Kebun bersama untuk memenuhi kebutuhan pangan memang menghadapi tantangan ditengah makin kuatnya kebijakan negara yang mengutamakan tanaman untuk kebutuhan ekspor seperti kelapa sawit. Petani dijanjikan menjadi sejahtera jika menanam komoditi rakus air itu. Di sisi lain, kita melihat setiap pagi warga di desa-desa menanti kedatangan para penjual sayur. Ironi yang dibiarkan berjalan bertahun-tahun ini juga menunjukkan betapa generasi muda di desa semakin meninggalkan kebiasaan bercocok tanam.

Penelitian yang dilakukan Pusat Penelitian Kependudukan LIPI tahun 2015  menunjukkan, modernisasi yang dijalankan melalui keluarga, sekolah, sawah, dan aktivitas non-pertanian telah membentuk pemuda pedesaan sebagai Sumber Daya Manusia. Migrasi para pemuda ke perkotaan untuk sekolah mengubah pandangan hidup mereka akan kehidupan desa. Banyak yang tidak kembali ke desa setelah lulus. Hal ini juga membuat pemuda di desa tidak serta merta mewarisi keterampilan pertanian dari orang tua atau komunitas di desanya. 

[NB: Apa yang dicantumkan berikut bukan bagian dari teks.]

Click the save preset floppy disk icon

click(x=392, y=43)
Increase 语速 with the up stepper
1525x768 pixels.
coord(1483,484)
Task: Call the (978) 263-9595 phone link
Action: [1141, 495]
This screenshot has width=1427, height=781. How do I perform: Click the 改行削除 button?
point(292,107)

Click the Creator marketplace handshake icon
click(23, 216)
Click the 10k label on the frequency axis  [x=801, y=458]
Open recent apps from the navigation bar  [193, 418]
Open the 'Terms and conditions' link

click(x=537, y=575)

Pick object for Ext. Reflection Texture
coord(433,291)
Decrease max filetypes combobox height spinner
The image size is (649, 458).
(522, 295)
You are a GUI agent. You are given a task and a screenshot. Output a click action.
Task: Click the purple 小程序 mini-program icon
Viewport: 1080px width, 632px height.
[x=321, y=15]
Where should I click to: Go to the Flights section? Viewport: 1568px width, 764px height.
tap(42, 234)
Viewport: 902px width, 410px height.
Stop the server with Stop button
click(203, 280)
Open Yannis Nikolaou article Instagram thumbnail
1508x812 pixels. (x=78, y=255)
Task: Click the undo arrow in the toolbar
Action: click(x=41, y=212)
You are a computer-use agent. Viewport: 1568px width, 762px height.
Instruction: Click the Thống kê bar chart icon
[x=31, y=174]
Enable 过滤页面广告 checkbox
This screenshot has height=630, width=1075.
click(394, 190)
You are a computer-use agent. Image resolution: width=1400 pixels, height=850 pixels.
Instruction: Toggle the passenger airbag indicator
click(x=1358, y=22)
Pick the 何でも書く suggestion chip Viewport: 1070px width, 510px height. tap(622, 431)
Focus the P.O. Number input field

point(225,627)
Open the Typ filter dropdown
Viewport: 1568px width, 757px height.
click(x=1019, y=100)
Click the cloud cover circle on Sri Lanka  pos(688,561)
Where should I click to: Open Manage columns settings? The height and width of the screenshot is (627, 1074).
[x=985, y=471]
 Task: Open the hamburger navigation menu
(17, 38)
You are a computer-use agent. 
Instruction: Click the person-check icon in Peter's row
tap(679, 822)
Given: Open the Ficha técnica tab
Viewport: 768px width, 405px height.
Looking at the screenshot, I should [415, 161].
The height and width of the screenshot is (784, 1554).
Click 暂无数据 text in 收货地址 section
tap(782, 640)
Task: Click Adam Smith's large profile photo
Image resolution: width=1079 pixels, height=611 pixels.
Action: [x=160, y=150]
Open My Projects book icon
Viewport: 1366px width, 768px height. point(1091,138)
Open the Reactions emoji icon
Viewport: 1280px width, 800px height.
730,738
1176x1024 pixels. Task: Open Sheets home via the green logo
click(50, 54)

Lian menyakini bahwa pangan masyarakat harus dirancang berkelanjutan bukan dalam rangka kebutuhan industri. 

“Pangan yang dikelola untuk kebutuhan industri akan berakhir pada eksploitasi alam, pengabaikan kearifan lokal dalam pengelolaan lahan, serta mendiskriminasi serta menyingkirkan para petani “

Kebutuhan pangan masyarakat tidak juga hanya dalam rangka mengatasi ancaman kelaparan, kata Lian. Menurutnya,  merancang dan bekerja dalam pengelolaan kebutuhan pangan masyarakat adalah proses membangun kembali kebudayaan dalam pola produksi masyarakat, yang berkedaulatan. Dimana petani berdaulat atas tanah, dan mengelola sumber daya alamnya sendiri.

Saat ini terdapat 125 petani yang bergabung dalam gerakan kebun bersama Mosintuwu dengan menanam sayuran, rempah dan buah.